For teams that need Redis’s features (persistence, cross-language access, exactly-once delivery), those costs are worth paying. For teams that don’t, they’re pure overhead. FastWorker is the design that falls out of asking “what if we don’t pay them?”

Failure modes

The honest downside of keeping coordination in a single process is that the process is a single point of coordination. If the control plane crashes, in-memory state is lost:

Queued tasks that hadn’t been dispatched yet → lost
In-flight tasks on subworkers → complete, but the result cache loses them
Client connections → drop, reconnect on restart

This is a conscious tradeoff. For the target use case — short tasks, modest volume, restartable work — it’s acceptable. For workloads where queued tasks must survive a crash, you should either (a) drive retry from your application state, not the queue, or (b) use a broker-backed queue like Celery.

Subworker failures are cleaner: the control plane notices missing heartbeats, removes the worker from the registry, and can redispatch or fail in-flight tasks. No manual intervention required.

What we didn’t build

Things that would have been tempting and that we left out:

A persistent task log. Would have made FastWorker a tiny broker. Out of scope.
Exactly-once delivery. Requires distributed consensus. Don’t want it.
Multiple control planes with replication. Requires Raft or equivalent. Not this system.
Cross-language subworkers. NNG is language-agnostic, but tasks are Python functions.

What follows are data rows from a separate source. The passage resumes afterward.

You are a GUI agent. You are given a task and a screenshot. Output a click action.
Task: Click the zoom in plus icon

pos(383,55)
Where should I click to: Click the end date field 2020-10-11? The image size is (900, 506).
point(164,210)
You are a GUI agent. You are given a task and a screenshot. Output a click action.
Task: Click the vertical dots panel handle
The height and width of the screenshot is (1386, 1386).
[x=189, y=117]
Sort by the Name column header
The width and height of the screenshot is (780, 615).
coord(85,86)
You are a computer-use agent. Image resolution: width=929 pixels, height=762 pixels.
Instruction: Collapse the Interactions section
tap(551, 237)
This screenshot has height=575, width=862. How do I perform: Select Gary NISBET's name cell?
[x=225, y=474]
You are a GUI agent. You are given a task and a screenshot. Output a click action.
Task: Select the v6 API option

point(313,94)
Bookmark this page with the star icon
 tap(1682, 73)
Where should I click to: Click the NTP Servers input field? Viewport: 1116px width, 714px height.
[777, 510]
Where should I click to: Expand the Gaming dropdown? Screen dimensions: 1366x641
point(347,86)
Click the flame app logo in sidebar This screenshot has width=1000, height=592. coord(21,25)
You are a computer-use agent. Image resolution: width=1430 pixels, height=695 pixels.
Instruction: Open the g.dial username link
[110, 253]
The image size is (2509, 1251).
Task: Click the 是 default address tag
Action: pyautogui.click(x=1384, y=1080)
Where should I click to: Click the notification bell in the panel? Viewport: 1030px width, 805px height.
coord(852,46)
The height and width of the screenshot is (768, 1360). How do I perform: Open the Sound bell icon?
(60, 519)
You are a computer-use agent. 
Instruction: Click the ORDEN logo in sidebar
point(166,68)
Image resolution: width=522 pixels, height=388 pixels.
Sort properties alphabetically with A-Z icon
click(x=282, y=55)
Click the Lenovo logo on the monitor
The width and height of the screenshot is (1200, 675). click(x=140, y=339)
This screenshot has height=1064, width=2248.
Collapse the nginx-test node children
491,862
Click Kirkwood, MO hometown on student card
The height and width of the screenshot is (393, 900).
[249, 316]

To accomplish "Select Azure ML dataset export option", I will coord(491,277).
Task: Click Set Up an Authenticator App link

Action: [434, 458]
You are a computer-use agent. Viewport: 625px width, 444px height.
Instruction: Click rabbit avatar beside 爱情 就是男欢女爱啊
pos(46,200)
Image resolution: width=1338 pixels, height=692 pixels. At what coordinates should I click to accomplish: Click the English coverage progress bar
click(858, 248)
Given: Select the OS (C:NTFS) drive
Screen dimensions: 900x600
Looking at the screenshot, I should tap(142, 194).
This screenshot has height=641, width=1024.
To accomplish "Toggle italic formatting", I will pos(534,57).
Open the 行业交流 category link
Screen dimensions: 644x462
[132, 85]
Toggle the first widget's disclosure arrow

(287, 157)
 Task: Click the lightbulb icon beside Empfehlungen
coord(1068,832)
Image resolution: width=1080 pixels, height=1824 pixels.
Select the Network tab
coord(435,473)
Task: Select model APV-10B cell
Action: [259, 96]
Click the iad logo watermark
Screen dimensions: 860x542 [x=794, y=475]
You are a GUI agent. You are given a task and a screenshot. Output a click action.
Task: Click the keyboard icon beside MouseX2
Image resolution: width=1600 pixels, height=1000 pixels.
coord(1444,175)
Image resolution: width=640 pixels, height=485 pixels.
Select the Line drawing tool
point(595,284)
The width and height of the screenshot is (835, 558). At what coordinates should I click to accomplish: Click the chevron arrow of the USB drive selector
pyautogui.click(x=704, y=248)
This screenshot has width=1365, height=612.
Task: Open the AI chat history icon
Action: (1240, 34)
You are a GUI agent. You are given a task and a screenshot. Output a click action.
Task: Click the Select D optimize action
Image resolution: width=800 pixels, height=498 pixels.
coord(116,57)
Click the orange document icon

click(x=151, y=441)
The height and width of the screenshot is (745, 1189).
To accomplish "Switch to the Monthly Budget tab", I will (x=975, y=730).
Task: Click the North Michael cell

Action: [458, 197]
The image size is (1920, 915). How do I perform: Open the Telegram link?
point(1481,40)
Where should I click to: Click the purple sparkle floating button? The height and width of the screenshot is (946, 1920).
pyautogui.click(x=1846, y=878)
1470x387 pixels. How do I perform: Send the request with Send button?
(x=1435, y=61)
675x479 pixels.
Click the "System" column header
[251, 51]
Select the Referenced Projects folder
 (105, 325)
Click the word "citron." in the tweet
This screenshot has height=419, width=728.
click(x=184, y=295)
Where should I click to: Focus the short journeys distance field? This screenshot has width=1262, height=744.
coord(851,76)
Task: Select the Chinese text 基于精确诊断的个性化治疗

Not worth the abstraction.

The scope constraint is a feature. Everything we didn’t build is something we don’t have to maintain.

In one sentence

FastWorker is what happens when you put the coordination logic of a task queue into a first-class Python process, pick NNG for the wire, and refuse to add anything else.

If that sentence makes sense to you, you already understand how the whole system works.